There was of course the failed 48-yard field goal attempt by Mike Nugent after an incomplete pass attempt from Andy Dalton to A.J. Green. Again, this was a drive that started off well; they made it 43 yards on 9 plays with a good showing from Dalton as he put up 32 passing yards. Unfortunately it started a trend by this Bengals team in the first half, as it sputtered off with a 2-yard loss by Giovani Bernard, a 9-yard reception by Green that wasn't enough, and the aforementioned incompletion.
Following that missed field goal came AJ McCarron's first possession, which ended up being the most frustrating possession of the game due to the way it ended. Cincinnati started with the ball on their own 7 yard line, and McCarron led them all the way to the Minnesota 3. The drive went 89 yards, took 12:24, lasted 22 plays, and resulted in 0 points after a failed 4th down conversion. On that drive, the offense went 6/7 on third down conversions, and it seemed as though they could do no wrong until they got down inside the 10. Obviously, failing to get just 1-yard on the failed 4th down conversion to end that drive is bad, but another failed play came earlier in that set of downs when Cincinnati lost a couple yards on 1st down. On the play, McCarron hands off to Cedric Peerman, and Peerman looks to go straight up the middle but can't even get back to the line, as Vikings defensive tackle Tom Johnson blows right past Kevin Zeitler who is moving up into the secondary, and Cedric Ogbuehi can't shift left in time, allowing Johnson to take Peerman down for a loss of two yards.

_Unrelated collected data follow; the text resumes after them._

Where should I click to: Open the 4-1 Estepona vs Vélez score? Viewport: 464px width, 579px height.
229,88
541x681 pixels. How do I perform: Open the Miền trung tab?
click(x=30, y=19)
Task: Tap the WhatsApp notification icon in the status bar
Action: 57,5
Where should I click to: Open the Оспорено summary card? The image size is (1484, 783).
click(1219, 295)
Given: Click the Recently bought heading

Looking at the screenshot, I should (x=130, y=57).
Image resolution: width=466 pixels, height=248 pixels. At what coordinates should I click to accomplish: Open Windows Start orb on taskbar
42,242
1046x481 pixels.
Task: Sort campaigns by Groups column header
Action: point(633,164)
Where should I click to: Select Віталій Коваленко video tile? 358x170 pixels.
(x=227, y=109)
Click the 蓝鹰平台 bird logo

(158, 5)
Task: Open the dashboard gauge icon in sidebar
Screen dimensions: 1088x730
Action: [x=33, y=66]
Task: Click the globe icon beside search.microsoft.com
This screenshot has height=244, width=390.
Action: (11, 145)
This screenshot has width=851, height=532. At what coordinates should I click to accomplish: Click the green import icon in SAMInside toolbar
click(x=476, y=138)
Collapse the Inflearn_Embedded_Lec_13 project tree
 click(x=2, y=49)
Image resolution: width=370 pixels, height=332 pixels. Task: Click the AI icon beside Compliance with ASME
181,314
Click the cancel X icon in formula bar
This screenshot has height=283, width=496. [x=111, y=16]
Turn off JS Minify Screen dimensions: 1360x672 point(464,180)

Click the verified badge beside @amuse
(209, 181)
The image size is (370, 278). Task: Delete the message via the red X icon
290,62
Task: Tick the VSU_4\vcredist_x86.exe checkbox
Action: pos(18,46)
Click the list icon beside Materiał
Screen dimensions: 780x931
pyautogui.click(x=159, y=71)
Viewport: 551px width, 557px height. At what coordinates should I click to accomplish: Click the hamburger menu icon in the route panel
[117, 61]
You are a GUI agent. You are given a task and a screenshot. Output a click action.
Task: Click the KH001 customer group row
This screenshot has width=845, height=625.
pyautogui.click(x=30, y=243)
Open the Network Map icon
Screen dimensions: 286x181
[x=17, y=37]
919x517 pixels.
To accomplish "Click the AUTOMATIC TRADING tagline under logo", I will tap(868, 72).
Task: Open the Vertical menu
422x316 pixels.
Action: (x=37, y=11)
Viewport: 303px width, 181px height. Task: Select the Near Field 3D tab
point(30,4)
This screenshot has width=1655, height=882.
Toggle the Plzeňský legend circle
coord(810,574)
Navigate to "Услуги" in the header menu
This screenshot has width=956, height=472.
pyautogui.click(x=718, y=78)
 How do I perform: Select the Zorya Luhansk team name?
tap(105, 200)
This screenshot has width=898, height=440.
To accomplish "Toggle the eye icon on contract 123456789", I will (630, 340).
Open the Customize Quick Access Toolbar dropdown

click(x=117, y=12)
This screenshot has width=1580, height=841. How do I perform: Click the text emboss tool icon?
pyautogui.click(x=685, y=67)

Prior to this failed run, the Bengals had been relying heavily on short and quick passes. McCarron completed six short passes in that drive, including back-to-back passes to Peerman following that play. That loss of yards put pressure on Peerman to get yards after the catch on those two receptions, and he couldn't get enough as Minnesota's coverage didn't allow much extra. Going back to the 4th down play, Peerman was called on for the 4th straight play and couldn't push forward for the one-yard needed to set them up with 1st and goal. With the success that McCarron had all night on quick passes, a goal-to-go situation likely would've meant six points. This failed drive contributed to their poor 33% red zone efficiency.
Marvin Lewis noted in his postgame comments that the failed 4th down conversion was one of the critical moments of the game, saying "we've got to convert that fourth-and-one."
This was the most notable failed drive of the game for Cincinnati due to the fact that it was such a successful drive up until the end, but unfortunately it wasn't the only time that Cincinnati struggled to finish the drive and put points on the board.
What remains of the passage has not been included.